With the coming light, having first seen a Little Ringed Plover feeding near the ford, smaller birds began to appear including Blackbirds and House Sparrows whilst, overhead, we had moving Cattle and Little Egrets and the first, a juvenile, Night Heron of the morning. Next up a very colourful display of Common Waxbills in a flock of at least thirty, feeding on both the track and neighbouring reeds, followed by Greenfinches, Serins, Goldfinchs and Linnets. A Turtle Dove announced its presence before settling on a fence on the opposite side of the reed-bed and we had many Rock and Collared Doves about us. Large numbers of Spotless Starlings were seen, a sure sign that autumn is approaching and that theses birds are already beginning to flock up for the winter so, maybe, a few Common Starlings will shortly be joining them from northern Europe. On the other hand, perhaps it was the quartet of Red-legged Partridges that caught my attention in these early minutes of daylight.
|Very early morning shot, little light, of the flock of Common Waxbill Pico de Coral Estrilda astrild|
No sooner had the Flamingos disappeared and we had the pleasure of the arrival of a small number of Short-toed Larks, feeding alongside both Greenfinches and Serins and a small number of Crested Larks not too far distant. It was also pleasing to find a Spanish Sparrow resting on the fence and the shortened black bid might suggest that this was a hybrid with some House Sparrow in its genes but it did have that lovely white cheek and gorgeous chestnut crown. So it was on to the Guadalhorce proper passing a Zitting Cisticola and with both Cetti's and Reed Warbler calling from the reeds below and the sight of at least a pair of male Sardinian Warblers.

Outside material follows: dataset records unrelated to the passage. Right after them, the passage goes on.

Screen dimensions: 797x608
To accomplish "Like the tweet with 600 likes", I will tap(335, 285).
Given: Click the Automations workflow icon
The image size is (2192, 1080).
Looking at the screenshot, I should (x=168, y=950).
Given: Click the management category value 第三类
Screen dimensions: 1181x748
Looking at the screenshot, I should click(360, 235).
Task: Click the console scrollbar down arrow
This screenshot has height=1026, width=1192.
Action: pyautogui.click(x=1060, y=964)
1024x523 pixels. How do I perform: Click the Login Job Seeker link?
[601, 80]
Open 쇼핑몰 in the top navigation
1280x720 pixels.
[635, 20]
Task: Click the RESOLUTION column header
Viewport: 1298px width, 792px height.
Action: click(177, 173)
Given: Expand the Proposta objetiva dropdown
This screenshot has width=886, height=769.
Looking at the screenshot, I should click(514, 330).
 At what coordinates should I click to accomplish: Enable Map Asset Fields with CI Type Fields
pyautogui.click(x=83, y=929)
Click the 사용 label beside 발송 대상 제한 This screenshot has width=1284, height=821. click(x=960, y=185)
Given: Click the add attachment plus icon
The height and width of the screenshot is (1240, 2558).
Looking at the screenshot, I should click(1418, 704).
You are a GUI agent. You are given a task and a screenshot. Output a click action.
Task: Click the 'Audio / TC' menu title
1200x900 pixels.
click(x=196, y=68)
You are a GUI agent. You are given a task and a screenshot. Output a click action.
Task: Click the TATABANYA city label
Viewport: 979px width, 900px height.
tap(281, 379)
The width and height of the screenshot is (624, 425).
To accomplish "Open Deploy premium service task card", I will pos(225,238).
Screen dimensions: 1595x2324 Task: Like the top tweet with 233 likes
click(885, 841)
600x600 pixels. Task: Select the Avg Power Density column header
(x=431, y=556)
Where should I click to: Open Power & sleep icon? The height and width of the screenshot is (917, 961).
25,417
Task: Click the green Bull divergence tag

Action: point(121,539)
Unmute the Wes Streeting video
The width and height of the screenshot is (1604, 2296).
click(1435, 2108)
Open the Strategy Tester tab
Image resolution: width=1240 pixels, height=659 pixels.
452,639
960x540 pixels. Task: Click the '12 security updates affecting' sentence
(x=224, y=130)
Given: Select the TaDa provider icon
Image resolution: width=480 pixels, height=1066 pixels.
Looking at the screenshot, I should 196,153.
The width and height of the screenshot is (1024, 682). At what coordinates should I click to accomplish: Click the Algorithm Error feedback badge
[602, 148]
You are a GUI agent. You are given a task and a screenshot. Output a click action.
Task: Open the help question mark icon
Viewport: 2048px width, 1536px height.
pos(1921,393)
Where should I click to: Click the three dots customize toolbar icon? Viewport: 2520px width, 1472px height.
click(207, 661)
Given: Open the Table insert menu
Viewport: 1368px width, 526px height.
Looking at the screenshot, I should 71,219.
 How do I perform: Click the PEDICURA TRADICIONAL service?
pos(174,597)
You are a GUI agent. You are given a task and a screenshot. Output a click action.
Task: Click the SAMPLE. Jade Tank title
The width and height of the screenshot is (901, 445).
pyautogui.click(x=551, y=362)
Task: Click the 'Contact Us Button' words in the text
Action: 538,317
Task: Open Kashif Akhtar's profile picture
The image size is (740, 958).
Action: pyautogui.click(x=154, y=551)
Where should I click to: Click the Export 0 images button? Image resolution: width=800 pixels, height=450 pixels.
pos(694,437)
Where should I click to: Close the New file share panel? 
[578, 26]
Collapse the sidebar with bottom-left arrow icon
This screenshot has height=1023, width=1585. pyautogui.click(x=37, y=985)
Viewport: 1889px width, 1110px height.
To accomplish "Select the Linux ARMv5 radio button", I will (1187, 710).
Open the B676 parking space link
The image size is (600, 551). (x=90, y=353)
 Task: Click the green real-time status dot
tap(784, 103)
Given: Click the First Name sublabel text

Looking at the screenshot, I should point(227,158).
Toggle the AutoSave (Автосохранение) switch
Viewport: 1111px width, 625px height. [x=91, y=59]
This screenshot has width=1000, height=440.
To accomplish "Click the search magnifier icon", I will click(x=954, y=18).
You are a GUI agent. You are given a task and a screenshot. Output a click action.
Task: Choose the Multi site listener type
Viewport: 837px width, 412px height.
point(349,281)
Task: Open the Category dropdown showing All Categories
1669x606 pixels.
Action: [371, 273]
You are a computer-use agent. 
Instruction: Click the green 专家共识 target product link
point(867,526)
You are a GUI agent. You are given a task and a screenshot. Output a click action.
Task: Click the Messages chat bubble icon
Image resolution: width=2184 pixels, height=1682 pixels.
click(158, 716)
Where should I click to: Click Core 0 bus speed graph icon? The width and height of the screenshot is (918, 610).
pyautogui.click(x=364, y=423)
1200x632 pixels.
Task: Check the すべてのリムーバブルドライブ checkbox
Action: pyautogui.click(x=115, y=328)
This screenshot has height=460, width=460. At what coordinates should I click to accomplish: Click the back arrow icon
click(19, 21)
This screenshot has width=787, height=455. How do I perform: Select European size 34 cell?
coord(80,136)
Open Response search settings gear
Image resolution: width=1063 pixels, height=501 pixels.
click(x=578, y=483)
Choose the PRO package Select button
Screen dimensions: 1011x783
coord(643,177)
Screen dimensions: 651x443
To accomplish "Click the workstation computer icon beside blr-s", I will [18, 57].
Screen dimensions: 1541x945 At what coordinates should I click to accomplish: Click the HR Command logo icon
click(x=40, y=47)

|Spanish Sparrow Gorrion Moruno Passer hispaniolensis|
|Little Egret Garceta Comun Egretta garzetta|
Mallard, Red-legged Partridge, Night Heron, Cattle Egret, Little Egret, Flamingo, Peregrine Falcon, Moorhen, Little Ringed Plover, Green Sandpiper, Common Sandpiper, Yellow-legged Gull, Rock Dove, Turtle Dove, Collared Dove, Little Owl, Red-necked Nighjar, Common Swift, Kingfisher, Bee-eater, Hoopoe, Short-toed Lark, Crested Lark, Barn Swallow, Red-rumped Swallow, House Martin, Blue-headed Wagtail, Blackbird, Cetti's Warbler, Zitting Cisticola, Reed Warbler, Melodious Warbler, Sardinian Warbler, Jackdaw, Spotless Starling, House Sparrow, Spanish Sparrow, Common Waxbill, Serin, Greenfinch, Goldfinch, Linnet.